The City has taken steps to assist with physical distancing in St. Albert through current facility and front counter closures and event cancellations/postponements. We have also taken other steps, such as limiting the number of riders on buses to 50 per cent capacity to encourage distance between patrons during travel. Another recent example included limited seating space during the March 16 Council meeting in which seats were blocked off so that visitors could only sit 2 metres apart.

What can you do as a local business owner?

Premier Jason Kenney has announced the closure of all non-essential retail and personal service businesses, as well as dine-in restaurants, effective immediately, in order to maintain the health of Albertans.

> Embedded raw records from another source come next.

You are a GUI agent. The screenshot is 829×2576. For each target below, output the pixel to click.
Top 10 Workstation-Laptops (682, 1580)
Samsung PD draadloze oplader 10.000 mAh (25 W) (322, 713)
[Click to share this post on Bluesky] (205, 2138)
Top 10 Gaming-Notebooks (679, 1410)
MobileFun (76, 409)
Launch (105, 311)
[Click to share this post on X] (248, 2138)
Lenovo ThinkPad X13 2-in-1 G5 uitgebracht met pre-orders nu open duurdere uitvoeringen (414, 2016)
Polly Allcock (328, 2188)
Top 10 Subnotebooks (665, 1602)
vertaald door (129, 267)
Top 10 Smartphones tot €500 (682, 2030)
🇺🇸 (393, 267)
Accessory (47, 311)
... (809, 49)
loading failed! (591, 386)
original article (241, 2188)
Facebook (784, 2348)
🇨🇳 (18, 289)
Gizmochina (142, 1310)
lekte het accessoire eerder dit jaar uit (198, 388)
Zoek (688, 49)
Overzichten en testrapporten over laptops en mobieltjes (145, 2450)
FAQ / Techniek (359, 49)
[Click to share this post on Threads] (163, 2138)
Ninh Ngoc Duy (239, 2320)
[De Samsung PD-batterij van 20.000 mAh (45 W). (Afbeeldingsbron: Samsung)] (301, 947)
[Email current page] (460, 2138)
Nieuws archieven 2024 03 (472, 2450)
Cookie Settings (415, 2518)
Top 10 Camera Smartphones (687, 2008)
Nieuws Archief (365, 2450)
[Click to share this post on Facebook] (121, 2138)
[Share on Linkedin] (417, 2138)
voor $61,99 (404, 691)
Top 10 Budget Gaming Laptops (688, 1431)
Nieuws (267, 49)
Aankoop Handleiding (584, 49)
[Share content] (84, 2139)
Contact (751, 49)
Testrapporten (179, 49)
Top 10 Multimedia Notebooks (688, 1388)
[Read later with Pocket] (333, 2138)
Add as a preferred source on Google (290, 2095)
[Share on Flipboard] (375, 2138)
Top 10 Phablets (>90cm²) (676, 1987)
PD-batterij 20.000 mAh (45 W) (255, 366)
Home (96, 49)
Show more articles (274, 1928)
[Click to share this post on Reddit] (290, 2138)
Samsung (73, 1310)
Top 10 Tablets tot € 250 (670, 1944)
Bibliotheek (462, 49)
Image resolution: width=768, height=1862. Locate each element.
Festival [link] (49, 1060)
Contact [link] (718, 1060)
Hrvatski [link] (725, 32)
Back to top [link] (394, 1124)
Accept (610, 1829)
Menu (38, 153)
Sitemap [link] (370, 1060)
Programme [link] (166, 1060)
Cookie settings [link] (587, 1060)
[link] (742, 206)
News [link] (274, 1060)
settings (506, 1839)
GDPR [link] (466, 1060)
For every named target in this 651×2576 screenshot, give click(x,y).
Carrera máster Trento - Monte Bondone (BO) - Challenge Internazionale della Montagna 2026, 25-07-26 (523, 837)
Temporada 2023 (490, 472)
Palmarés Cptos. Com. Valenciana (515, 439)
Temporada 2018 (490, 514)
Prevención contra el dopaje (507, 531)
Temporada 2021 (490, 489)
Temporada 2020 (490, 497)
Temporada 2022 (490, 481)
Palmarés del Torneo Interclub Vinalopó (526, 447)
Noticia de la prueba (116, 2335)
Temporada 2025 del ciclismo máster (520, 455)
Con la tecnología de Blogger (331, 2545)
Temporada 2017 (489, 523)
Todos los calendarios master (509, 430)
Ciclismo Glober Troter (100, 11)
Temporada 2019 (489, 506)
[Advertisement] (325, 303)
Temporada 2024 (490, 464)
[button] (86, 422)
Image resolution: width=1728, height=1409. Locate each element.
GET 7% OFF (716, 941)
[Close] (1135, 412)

If you have questions about whether your business is considered essential, please see the Government of Alberta’s list, or email the Government of Alberta directly at to:

When to not be at work

  • Follow Alberta Health Services guidelines for when to send home sick employees and when employees should initiate self-quarantine
  • Allow all employees who can to work from home
  • Remain flexible with hours of operations, allowing staff to stagger shifts, so they are not in close physical contact


  • Have hand sanitizer available to patrons as soon as they come into your business
  • Use disinfecting wipes to clean pin pads on credit/debit machines after each use.
  • Don’t have staff handle patron debit and credit cards; have patrons use the machine themselves and then disinfect the machine
  • Use gloves as much as possible


  • For department meetings and staff gatherings, cancel or keep to a smaller team. Use virtual meetings whenever possible
  • When you do have to be together, keep a distance of 2 metres between people
  • If your business will allow for it, close offices to foot traffic
  • Set back approaches to counters, so patrons stay 2 metres back from counter staff if feasible
  • Put up signs asking patrons to stay 2 metres apart in line-ups
  • Limit capacity in restaurants and businesses as much as possible, so patrons remain 2 metres apart
  • For close-contact industries such as hair-styling, massage, etc., follow Alberta Health Services guidelines, including thorough cleaning procedures and hand-washing

protect yourself and others

  • Keep at least 6 feet (the length of a bicycle) from others when going out for groceries, medical trips and other essential needs
  • Limit the number of times you leave your home for errands
  • Try to shop at less busy times
  • Order online to have groceries or other items delivered if possible
  • Go for a walk in your neighbourhood or park while maintaining distance from others
  • Avoid overcrowding in elevators or other enclosed spaces
  • Follow Alberta’s recommendations on mass gatherings
  • Wash or sanitize your hands after touching communal surfaces


  • Have people order in advance if possible and pay in advance for pickup or delivery
  • If you can pay in advance, have delivery orders dropped off on doorsteps without contact
  • Support local business as much as possible

For more information

Additional Information

The following definitions of the different levels of physical distancing were taken from the Government of Canada website and are described as follows:

  • Mandatory quarantine: Defined as “the imposed separation or restriction of movement of individuals, groups, or communities, for a defined period of time and in a location determined by the public health authority.
  • Isolation: Not leaving your home, using public transportation, having supplies delivered rather than doing your own errands, and, in the case that you do need to leave your home, wearing a mask and maintaining two metres distance from others.
  • Voluntary home quarantine (“self-isolation”): remaining in a home setting and avoiding contact with others.
  • Protective self-separation: Avoiding contact with others and staying home when possible. Recommended for those who are high-risk (older adults, those with chronic underlying medical conditions or people with compromised immune systems).
  • Voluntary avoidance of crowded places: Involves avoiding crowded places or anywhere that rapid self-isolation may not be possible at the onset of symptoms.  If you do have to be in public, maintain physical distancing (2 meters separation) to reduce the risk for droplet transmission.